The majority of protestant churches in eastern Germany will be getting access to the free Wi-Fi via hotspots called “Godspots”, by next year.
In honor of the 500th anniversary of German theologist Martin Luther’s Reformation, the Berlin-Brandenburg-Silesian Oberlausitz (EKBO) church introduced a project for the expansion of Wi-Fi coverage in churches throughout eastern Germany. The project has been rolled out to 220 churches of Berlin, and 3,000 more will be getting “Godspots” by May 2017.
The church, besides being a religious establishment, also serves as a place for group gatherings. According to EKBO’s IT manager, Fabian Blatner “People are no less spiritual than before, but the places of communication have shifted and [most people communicatia via] digital social networks and communities.” As a result, providing Wi-Fi connection in churches could foster relationships between worshippers. “Godspot”

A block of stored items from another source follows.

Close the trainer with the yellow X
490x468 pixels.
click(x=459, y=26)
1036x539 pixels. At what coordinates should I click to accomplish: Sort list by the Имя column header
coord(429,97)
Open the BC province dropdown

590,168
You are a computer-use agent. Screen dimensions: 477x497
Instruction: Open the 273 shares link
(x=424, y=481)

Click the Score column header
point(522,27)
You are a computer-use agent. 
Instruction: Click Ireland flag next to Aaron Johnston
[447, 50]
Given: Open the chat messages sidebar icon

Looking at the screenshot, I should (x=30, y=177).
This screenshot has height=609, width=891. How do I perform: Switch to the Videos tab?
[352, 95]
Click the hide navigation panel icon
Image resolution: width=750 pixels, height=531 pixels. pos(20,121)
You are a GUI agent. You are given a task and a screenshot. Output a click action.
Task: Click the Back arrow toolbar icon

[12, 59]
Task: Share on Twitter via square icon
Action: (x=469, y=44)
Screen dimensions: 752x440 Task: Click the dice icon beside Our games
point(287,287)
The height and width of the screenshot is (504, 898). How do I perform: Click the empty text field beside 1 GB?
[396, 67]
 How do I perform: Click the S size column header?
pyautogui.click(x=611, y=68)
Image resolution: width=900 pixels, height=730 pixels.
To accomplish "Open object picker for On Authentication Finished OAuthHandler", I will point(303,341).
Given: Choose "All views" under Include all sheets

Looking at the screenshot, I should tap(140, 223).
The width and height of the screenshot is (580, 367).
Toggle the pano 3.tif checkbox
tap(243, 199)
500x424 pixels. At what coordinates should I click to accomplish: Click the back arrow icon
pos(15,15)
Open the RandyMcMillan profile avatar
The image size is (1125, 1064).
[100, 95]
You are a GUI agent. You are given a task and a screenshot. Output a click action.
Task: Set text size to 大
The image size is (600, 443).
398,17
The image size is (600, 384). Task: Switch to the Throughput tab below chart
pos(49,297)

Wi-Fi can be used both inside and outside the buildings. Before accessing the internet, information about the church, its community and topics of faith and life is shared with users before enabling them to freely surf the internet.
Despite the fact that Germany is the world’s fourth largest economy, it does not keep up with other European countries when it comes to public Wi-Fi. The reason why Germany lags behind is due to its “Störerhaftung” laws designed to protect intellectual property from unlawful online activities. “Störerhaftung” has been disputed for years and it is highly probable that the government willl eventually ease its strict Wi-Fi liability laws. Nevertheless, EKBO has managed to spread Wi-Fi in churches throughout Germany and will complete installations by May 2017.